Set down each record below precisely, skipping the pictures.

• • • •

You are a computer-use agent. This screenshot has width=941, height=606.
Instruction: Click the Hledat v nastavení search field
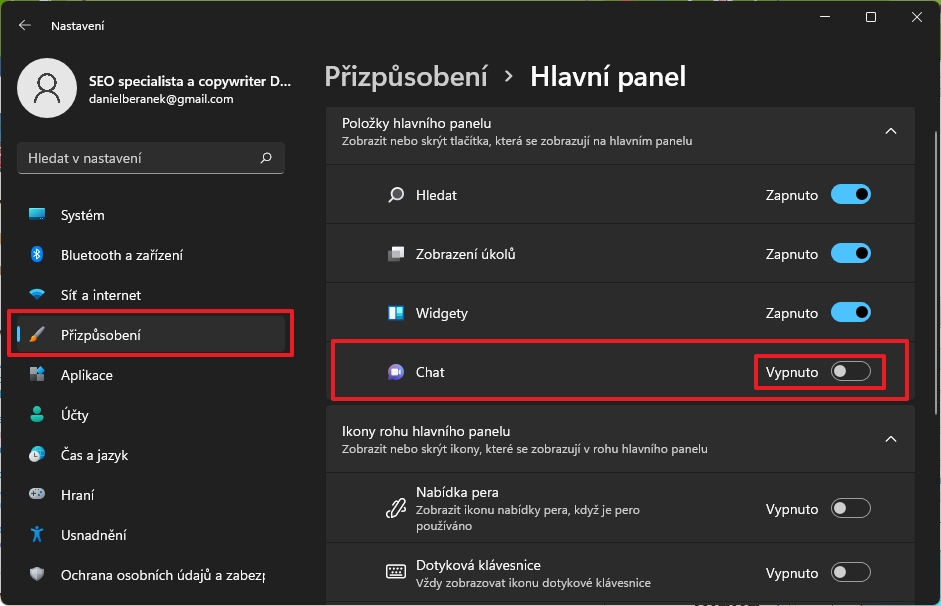coord(140,158)
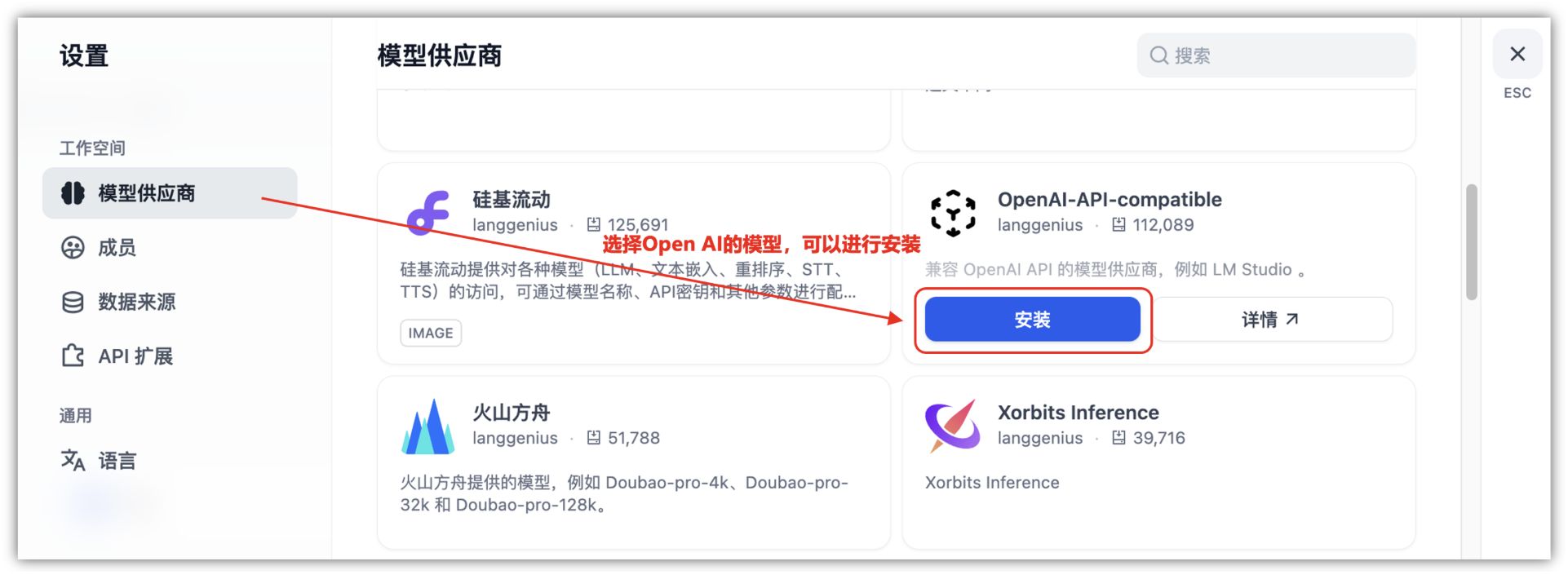The image size is (1568, 579).
Task: Click the puzzle icon for API 扩展
Action: point(73,356)
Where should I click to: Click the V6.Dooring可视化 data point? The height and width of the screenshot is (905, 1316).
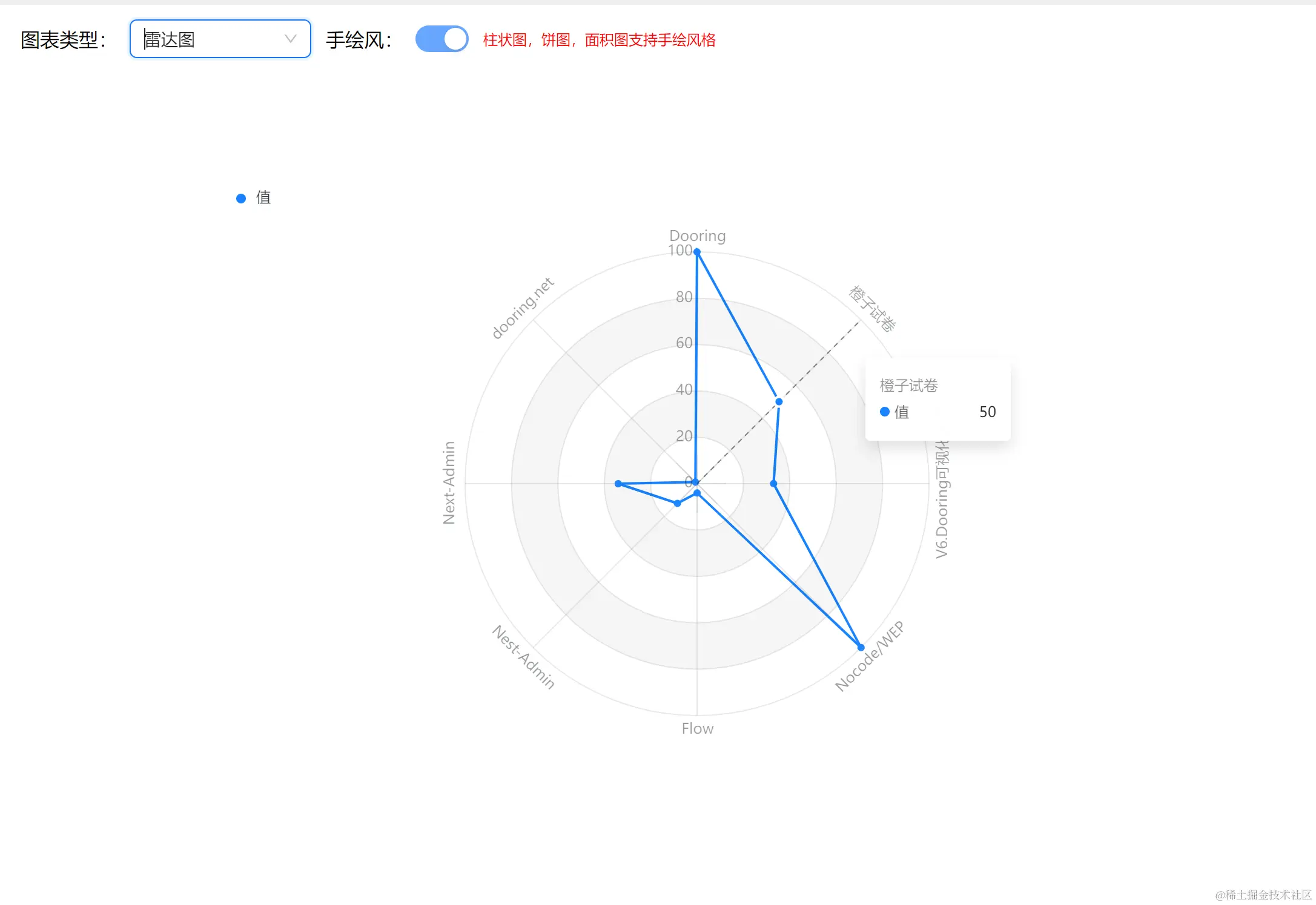(773, 484)
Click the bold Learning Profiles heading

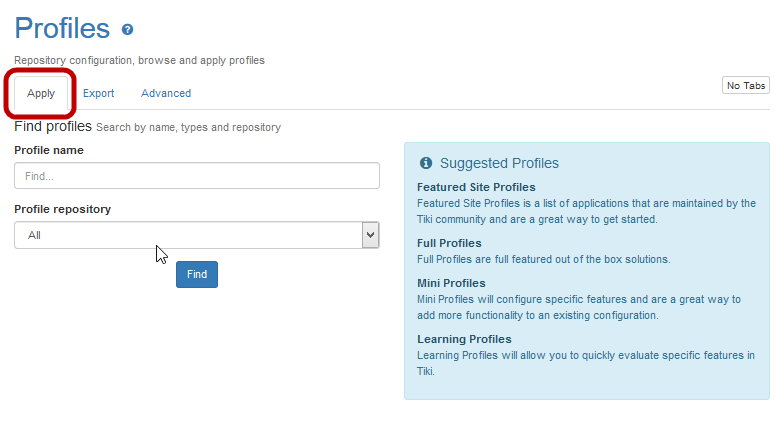tap(464, 339)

• • • •

■ WRITTEN REPLY:
You are a computer-use agent. This screenshot has width=941, height=606.
Instruction: Click the Hledat v nastavení search field
coord(140,158)
The image size is (1568, 579).
Task: Click the puzzle icon for API 扩展
Action: point(73,356)
Where should I click to: Click the V6.Dooring可视化 data point? The height and width of the screenshot is (905, 1316).
(773, 484)
Click the bold Learning Profiles heading

tap(464, 339)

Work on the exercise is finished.